PASSAGE FOR REVIEW:
Shake Shack Palo Alto Nhat V. Meyer/Digital First Media/The Mercury News via Getty Images

Downtown SF’s Shake Shack will open in a shuttered grocery store

It was safe to assume that the Westfield San Francisco Centre location of Shake Shack would be in one of its two its food courts, and Hoodline has word on where exactly its crinkle-cut fries will be served. The venerable smash-style burger chain will open in the long-vacant Bristol Farms space just steps from the mall’s doors into the Powell Street BART and Muni station, they report. Shake Shack will apparently share the 30,000 space with yet another Amazon Go store, which will be the fifth SF location of the grab-and-go chain. Opening dates for either spot have yet to be revealed.

Hotels fake the food truck “experience” for tech conference attendees

The New York Times reports that organizers of conferences — many of them local tech companies — are seeking “authentic” food experiences, which apparently means food trucks. However, some conference-hosting venues don’t want to lose those sweet catering budgets, so they’re hitting the salvage yard to set up fake trucks that serve food made in hotel kitchens that servers then pass through the faux vehicle’s windows.

Some BottleRock tickets go on sale next week

Though BottleRock Napa Valley’s 2020 “music, food, wine, brew” festival isn’t scheduled to kick off until May 22-24, organizers are offering a holiday-timed ticket pre-sale that starts at 10 a.m. on December 11. Packages available to early birds begin at $349 for three-day general admission, and go all the way up to $4,350 for three days of “Platinum” access, which includes “daily signature dishes and gourmet bites” from Meadowood Estate Chef Alejandro Ayala. Those well-heeled enough to give those tickets as gifts can find them here.

Berkeley’s famous delivery robots have powered down

Kiwibot, the robot delivery service that was just written up in The New York Times for its ubiquity on UC Berkeley’s campus, sent users an email Monday with a subject line that included the skull emoji, the coffin emoji, and the ominous words “Kiwi is no more,” Berkeleyside reports. Though the email says that the company is ending service as of December 15, in a follow-up conversation, Kiwi founder Felipe Chávez told Berkeleyside that the company would be revived in Berkeley on January 21, but that “Kiwibots, as we know them, are going to change.” Puzzled face emoji, Westworld emoji, shrug emoticon.

The Chron’s pop culture critic is looking for Taco Bell’s “soul”

Apparently unwilling to admit that by 2032, all restaurants will be Taco Bell, the SF Chronicle’s Peter Hartlaub headed to Pacifica’s revamped Taco Bell Cantina, concerned that the longstanding chain restaurant had lost its apparent soul in the refresh. “What exactly is the upside to change?” Hartlaub asks of the restaurant, which is part of a nearly $15 billion company with over 7,000 locations, and is itself the subsidiary of a publicly traded company called Yum! Brands, Inc, which also owns Kentucky Fried Chicken and Pizza Hut. In other words, perhaps the soul ship sailed out of Taco Bell harbor a while ago, folks.

[Stored items]
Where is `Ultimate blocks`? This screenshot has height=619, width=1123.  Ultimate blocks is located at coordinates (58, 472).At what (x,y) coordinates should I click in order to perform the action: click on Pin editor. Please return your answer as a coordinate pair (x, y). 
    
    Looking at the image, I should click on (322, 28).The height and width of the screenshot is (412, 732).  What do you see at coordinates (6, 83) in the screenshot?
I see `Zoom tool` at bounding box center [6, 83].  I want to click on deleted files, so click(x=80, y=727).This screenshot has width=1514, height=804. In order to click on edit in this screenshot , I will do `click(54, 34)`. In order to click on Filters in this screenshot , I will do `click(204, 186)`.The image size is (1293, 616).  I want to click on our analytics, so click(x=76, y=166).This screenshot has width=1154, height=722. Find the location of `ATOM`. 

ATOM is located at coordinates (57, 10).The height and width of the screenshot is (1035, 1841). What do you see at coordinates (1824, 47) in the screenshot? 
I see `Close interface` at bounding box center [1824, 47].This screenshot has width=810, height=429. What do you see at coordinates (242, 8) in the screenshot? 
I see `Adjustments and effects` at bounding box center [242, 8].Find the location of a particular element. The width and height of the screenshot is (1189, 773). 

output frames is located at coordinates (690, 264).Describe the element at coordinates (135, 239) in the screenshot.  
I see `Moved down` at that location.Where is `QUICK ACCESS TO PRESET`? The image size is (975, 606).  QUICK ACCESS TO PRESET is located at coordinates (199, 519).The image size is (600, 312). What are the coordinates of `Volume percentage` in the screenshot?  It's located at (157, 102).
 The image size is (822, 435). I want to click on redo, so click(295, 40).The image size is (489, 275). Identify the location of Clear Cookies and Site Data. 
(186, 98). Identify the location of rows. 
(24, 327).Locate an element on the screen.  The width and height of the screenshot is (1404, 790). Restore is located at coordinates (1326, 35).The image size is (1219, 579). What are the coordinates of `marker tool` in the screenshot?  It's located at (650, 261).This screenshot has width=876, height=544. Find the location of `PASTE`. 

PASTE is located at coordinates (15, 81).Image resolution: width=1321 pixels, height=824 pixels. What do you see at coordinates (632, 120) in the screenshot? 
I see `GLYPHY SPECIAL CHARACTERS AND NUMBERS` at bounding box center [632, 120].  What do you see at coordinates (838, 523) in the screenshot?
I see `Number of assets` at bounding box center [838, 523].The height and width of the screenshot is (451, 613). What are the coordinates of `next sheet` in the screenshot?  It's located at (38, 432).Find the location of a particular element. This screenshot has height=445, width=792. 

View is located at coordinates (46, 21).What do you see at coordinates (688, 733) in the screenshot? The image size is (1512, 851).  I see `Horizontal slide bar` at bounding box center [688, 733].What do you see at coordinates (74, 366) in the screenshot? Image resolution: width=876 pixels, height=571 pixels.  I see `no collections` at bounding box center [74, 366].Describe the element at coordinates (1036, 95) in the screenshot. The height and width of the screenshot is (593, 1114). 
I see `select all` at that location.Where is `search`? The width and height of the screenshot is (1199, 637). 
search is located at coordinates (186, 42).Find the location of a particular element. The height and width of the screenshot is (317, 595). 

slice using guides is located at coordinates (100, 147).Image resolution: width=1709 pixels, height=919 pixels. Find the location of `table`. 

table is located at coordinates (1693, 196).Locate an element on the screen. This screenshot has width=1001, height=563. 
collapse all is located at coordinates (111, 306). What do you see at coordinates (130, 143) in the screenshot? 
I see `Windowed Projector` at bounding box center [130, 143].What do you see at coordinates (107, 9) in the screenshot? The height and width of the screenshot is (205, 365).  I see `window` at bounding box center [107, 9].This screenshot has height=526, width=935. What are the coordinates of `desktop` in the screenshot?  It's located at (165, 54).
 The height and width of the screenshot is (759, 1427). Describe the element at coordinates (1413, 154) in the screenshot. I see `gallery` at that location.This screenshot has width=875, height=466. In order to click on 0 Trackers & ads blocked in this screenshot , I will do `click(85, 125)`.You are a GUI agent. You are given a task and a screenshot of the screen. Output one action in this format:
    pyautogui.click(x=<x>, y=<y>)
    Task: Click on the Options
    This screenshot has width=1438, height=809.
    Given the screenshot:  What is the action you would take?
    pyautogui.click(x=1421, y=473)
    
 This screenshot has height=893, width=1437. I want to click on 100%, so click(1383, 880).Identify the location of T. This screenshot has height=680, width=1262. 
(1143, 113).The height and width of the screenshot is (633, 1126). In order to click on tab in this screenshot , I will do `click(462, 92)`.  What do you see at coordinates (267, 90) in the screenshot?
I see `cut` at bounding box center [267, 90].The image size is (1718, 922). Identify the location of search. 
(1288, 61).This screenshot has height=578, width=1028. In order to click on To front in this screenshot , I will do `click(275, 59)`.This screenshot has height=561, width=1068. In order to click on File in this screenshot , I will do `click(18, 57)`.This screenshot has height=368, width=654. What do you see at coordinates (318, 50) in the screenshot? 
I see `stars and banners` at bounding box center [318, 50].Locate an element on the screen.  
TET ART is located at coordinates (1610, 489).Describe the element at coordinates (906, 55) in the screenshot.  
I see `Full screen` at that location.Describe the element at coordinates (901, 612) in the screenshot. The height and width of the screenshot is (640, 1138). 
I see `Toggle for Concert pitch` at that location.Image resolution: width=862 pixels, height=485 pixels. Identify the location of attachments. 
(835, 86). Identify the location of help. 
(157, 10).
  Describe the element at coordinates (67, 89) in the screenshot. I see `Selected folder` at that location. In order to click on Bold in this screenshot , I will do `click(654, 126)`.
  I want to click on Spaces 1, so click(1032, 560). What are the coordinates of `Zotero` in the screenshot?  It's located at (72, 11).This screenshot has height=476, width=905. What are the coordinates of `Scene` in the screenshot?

TASK DETAILS: Print the part of the Bay Area food news roundup starting at "Some BottleRock tickets" and ending at "find them here.". The records have nothing to do with what is asked here.

OUTPUT FOR THIS EXERCISE:
Some BottleRock tickets go on sale next week

Though BottleRock Napa Valley’s 2020 “music, food, wine, brew” festival isn’t scheduled to kick off until May 22-24, organizers are offering a holiday-timed ticket pre-sale that starts at 10 a.m. on December 11. Packages available to early birds begin at $349 for three-day general admission, and go all the way up to $4,350 for three days of “Platinum” access, which includes “daily signature dishes and gourmet bites” from Meadowood Estate Chef Alejandro Ayala. Those well-heeled enough to give those tickets as gifts can find them here.